Re: AMD officially announces Ryzen 7 CPUs
If money's no object, ASUS' just announced Crosshair VI HERO has 8 SATA 3 ports natively (and no display outputs, interestingly). Mind you, it will set you back £260... :eek:
EDIT: turns out the Prime X370 Pro does too - that's a far more reasonable £160.... :O_o1:
Re: AMD officially announces Ryzen 7 CPUs
Yeeeeaaahhhh think I will probably be avoiding that one :)
Edit : And the other one lol
Re: AMD officially announces Ryzen 7 CPUs
You can add sata cards from as little as £5.....no point spending through the nose for a couple of extra SATA connectors....

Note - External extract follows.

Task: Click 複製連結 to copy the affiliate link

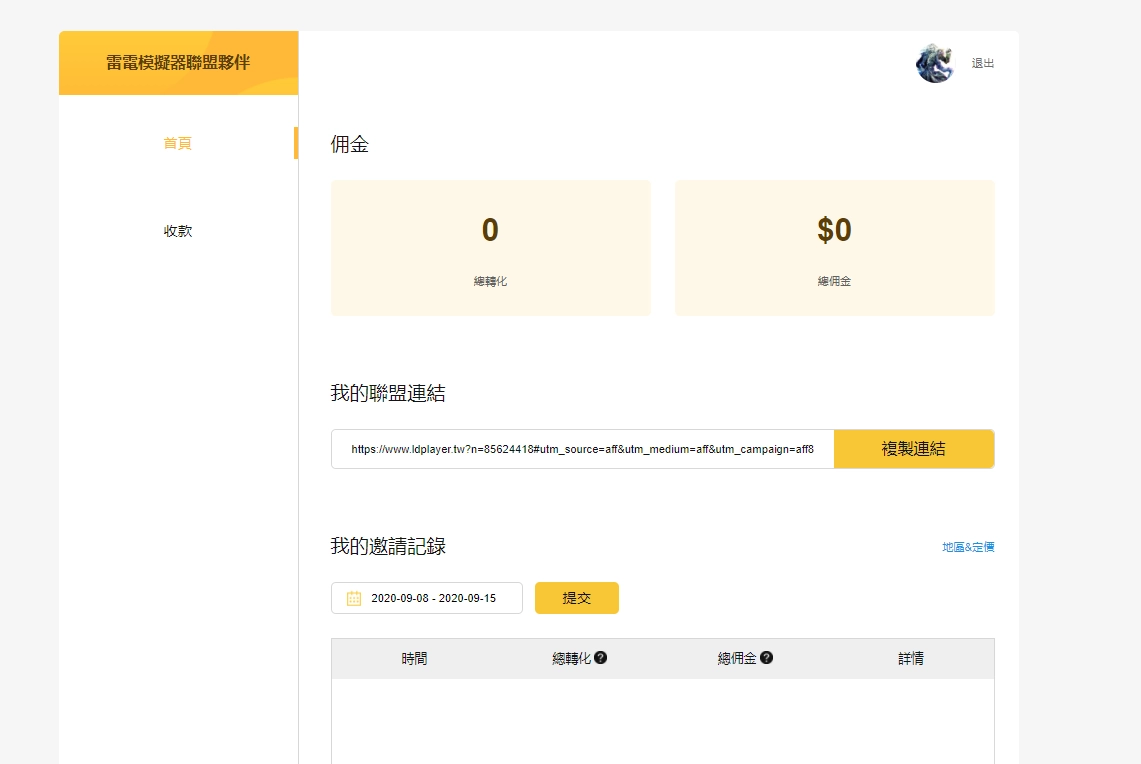Action: [x=913, y=448]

Re: AMD officially announces Ryzen 7 CPUs
Thats what I have now, a PCIe Sata card but its right up next to my 970 as the other slot is occupied by an Intel nic so was trying to see if there was any better options with the AMD but seems 6 sata on low/mid range boards seems the norm.
However from looking at it I may get away with not needing the Intel nic anymore so could move the sata card to their I guess
Re: AMD officially announces Ryzen 7 CPUs
http://i.imgur.com/40l2GhV.jpg
It seems the Ryzen 5 1600X is a 3.6GHZ to 4.0GHZ part and not a 3.3GHZ to 3.7GHZ one as leaked before!!
Re: AMD officially announces Ryzen 7 CPUs
Quote:
Originally Posted by
CAT-THE-FIFTH
It seems the Ryzen 5 1600X is a 3.6GHZ to 4.0GHZ part and not a 3.3GHZ to 3.7GHZ one as leaked before!!
That sounds more reasonable, actually. Presumably the leaked spec is a non-X part, or maybe a 1500X? (like the R7 has 1800X, 1700X and 1700). That'd essentially make the 6 and 8 core variants 95W processors with low-power variants (1700 and 1500), while the 4 core parts are inherently 65W.